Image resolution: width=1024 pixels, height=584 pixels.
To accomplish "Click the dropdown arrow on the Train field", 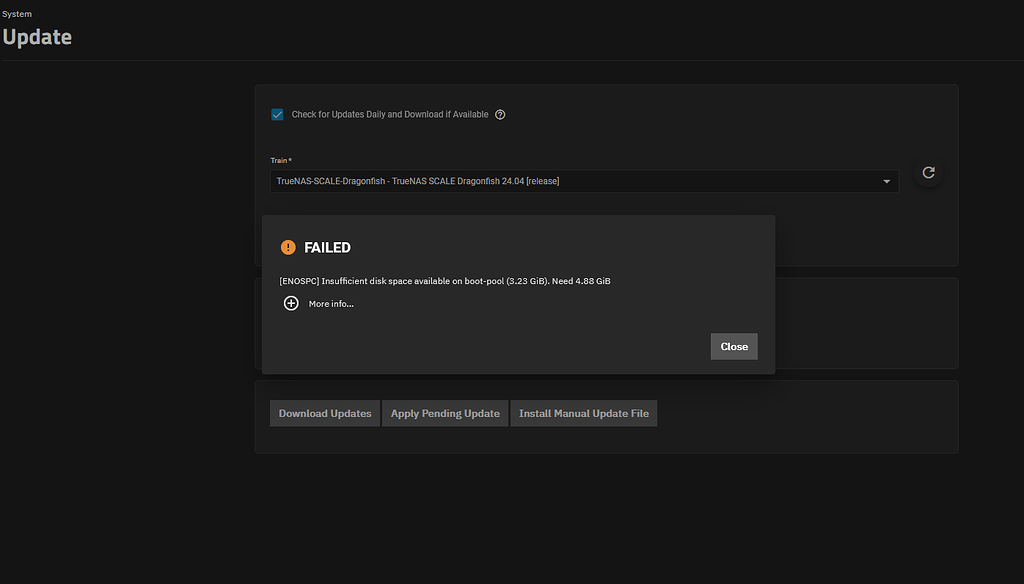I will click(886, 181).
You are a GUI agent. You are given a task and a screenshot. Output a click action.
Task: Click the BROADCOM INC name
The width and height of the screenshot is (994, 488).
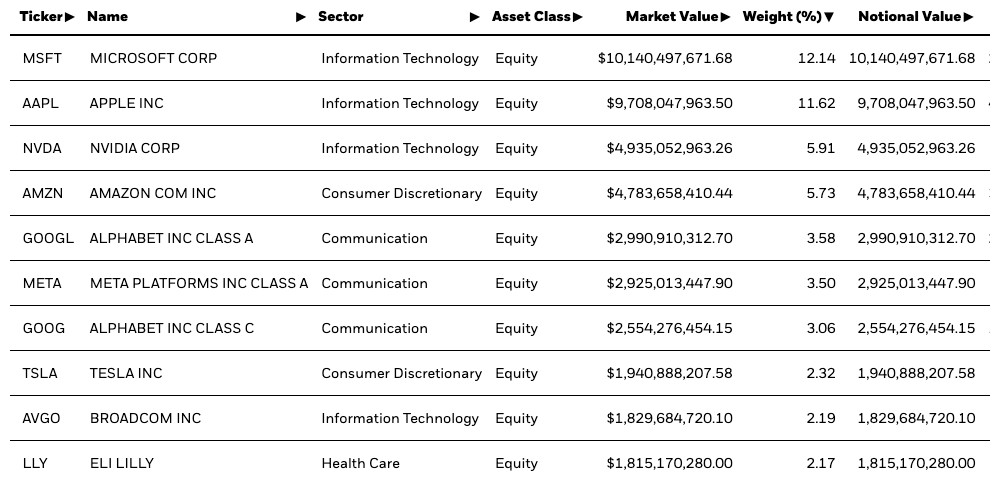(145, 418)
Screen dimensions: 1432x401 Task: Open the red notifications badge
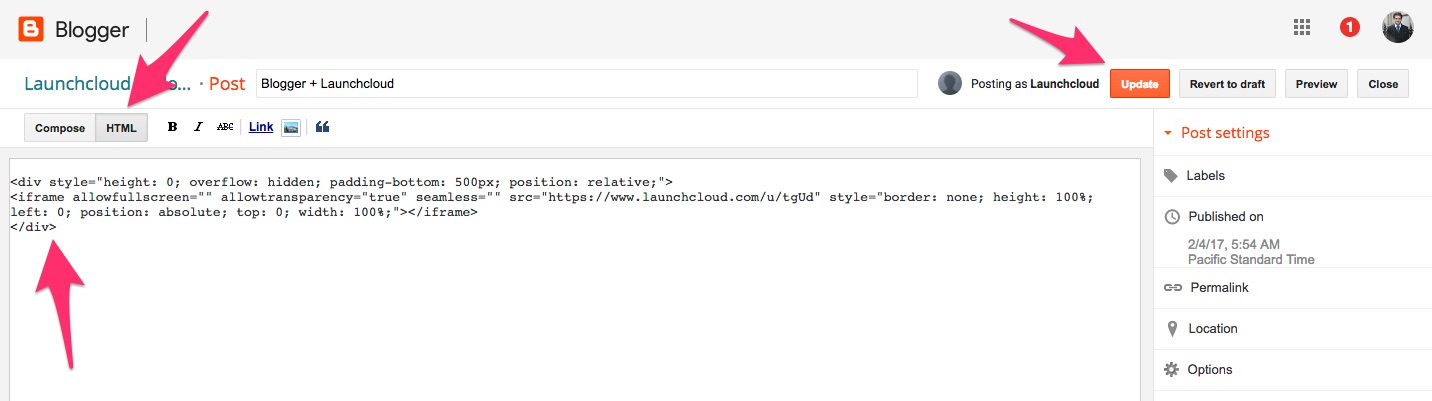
==*==
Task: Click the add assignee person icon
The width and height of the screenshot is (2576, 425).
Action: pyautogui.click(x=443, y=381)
==*==
What you need to do:
Print, exactly and with no pictures, the lines of the listing above starting at the one that has "The width and height of the screenshot is (994, 488)." and ending at the one that has "Screen dimensions: 1432x401", both included.

Expected output:
The width and height of the screenshot is (994, 488).
(145, 418)
Screen dimensions: 1432x401 Task: Open the red notifications badge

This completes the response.